The Max-Out is a two-seater with a low-slung stance to emphasize speed and performance. Nissan says that it will include dynamic cornering and a steering response that’s balanced with limited body roll to optimize driver and passenger comfort.
But its rectangular front end and a distinctive grid pattern on the hood and wheels conjure up images of riding a lightcycle through the digital landscape of Tron and other science fiction works from the 1980s. Past and future collide.
Its retrofuturistic bonafides are undeniable. The question is: how far ahead of a vision is the Max-Out? Nissan’s motorsports boss, Takao Katagiri, has said the automaker is developing a new sports car for North America and Europe. Car watchers have speculated it to be some sort of preview of a GT-R successor that will have hybrid and pure electric power. Could the Max-Out come to life as an addition to the Nismo lineup?
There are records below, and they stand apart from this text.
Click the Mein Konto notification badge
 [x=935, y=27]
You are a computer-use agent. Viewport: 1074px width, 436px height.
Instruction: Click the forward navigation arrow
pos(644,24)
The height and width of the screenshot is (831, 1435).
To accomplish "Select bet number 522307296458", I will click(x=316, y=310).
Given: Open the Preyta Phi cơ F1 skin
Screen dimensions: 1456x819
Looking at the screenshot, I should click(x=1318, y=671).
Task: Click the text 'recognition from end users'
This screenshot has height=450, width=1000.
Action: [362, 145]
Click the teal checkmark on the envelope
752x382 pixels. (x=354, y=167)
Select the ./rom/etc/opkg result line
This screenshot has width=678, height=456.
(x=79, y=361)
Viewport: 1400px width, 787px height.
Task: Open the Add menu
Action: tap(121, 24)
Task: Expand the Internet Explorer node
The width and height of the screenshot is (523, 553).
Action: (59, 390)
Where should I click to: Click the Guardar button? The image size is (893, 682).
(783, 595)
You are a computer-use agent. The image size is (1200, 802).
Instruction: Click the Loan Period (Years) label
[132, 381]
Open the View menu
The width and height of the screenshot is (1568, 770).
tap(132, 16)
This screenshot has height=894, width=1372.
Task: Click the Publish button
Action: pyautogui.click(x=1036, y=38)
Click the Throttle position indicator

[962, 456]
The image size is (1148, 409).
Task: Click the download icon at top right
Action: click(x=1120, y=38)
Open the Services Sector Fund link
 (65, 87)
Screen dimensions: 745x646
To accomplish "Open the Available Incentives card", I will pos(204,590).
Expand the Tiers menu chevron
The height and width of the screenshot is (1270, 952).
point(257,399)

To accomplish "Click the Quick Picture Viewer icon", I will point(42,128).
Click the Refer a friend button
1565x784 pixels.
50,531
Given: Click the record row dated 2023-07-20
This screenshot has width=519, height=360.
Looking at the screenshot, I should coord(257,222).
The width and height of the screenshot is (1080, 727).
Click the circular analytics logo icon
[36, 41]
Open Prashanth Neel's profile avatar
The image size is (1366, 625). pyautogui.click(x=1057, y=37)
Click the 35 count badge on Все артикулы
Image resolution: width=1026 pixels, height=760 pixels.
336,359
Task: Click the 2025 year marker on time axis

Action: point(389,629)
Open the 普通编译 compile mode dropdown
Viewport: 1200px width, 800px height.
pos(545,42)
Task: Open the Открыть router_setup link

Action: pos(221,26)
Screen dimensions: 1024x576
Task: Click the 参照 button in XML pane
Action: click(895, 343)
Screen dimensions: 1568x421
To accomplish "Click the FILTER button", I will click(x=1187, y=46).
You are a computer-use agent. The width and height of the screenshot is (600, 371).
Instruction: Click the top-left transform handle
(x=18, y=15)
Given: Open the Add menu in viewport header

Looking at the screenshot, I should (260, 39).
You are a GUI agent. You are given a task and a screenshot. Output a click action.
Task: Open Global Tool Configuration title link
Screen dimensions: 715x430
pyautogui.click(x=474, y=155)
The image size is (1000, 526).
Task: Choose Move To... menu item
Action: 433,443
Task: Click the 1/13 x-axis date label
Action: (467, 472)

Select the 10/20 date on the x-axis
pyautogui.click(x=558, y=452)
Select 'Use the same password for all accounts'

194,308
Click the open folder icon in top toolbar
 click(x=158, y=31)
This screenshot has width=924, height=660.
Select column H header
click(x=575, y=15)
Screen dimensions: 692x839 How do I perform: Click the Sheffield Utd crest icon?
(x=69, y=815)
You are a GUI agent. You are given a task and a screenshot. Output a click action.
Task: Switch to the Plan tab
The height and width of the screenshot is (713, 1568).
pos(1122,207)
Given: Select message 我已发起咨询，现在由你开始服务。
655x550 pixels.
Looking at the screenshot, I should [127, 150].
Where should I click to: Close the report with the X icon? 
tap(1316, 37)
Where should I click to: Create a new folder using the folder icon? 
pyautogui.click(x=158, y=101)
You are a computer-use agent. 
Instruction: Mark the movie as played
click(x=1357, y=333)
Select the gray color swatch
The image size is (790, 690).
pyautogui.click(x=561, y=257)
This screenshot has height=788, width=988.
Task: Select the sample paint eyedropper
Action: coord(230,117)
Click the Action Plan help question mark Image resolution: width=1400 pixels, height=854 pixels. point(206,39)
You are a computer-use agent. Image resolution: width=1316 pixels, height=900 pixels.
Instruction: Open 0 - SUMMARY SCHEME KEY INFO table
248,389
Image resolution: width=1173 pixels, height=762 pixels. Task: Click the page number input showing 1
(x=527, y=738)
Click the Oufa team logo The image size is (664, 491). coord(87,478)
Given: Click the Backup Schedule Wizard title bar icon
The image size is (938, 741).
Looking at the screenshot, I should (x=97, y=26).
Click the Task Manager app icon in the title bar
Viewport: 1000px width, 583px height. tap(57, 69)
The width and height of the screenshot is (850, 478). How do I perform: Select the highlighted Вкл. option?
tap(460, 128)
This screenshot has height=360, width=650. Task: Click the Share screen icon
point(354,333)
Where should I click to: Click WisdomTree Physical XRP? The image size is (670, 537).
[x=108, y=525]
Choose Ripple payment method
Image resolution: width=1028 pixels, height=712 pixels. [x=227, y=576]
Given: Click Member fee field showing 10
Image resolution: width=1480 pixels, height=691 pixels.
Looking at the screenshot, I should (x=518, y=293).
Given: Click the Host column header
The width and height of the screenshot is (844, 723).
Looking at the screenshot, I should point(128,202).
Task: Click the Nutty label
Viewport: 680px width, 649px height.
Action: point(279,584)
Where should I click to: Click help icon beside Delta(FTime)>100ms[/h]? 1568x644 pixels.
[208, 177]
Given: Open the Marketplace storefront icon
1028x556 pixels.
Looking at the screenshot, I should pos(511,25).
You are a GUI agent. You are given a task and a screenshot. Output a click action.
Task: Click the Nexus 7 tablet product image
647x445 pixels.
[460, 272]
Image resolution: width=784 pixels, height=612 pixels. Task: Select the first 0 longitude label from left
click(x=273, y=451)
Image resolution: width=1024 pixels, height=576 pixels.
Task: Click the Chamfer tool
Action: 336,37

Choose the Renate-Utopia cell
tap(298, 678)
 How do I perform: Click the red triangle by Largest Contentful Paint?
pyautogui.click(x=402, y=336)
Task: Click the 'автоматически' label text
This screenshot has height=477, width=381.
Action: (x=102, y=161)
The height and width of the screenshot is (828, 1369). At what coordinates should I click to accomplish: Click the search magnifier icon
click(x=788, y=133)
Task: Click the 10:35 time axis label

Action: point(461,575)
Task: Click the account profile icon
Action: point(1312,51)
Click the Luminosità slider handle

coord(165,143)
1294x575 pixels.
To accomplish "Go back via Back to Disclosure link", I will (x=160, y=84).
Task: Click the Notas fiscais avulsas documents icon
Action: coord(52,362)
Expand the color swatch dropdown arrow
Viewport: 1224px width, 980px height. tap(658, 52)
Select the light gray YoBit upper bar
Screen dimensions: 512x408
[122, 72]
Nissan has said it will produce 23 new electrified models by 2030, 15 of which will be fully electric. The company is targeting a 50 percent electrification mix for its Nissan and Infiniti brands by the end of the decade. In the US, Nissan plans to take things a little slower, only targeting 40 percent of its sales to be EVs by 2040. The company’s Ariya SUV is expected to hit dealerships in the US this year after a delay.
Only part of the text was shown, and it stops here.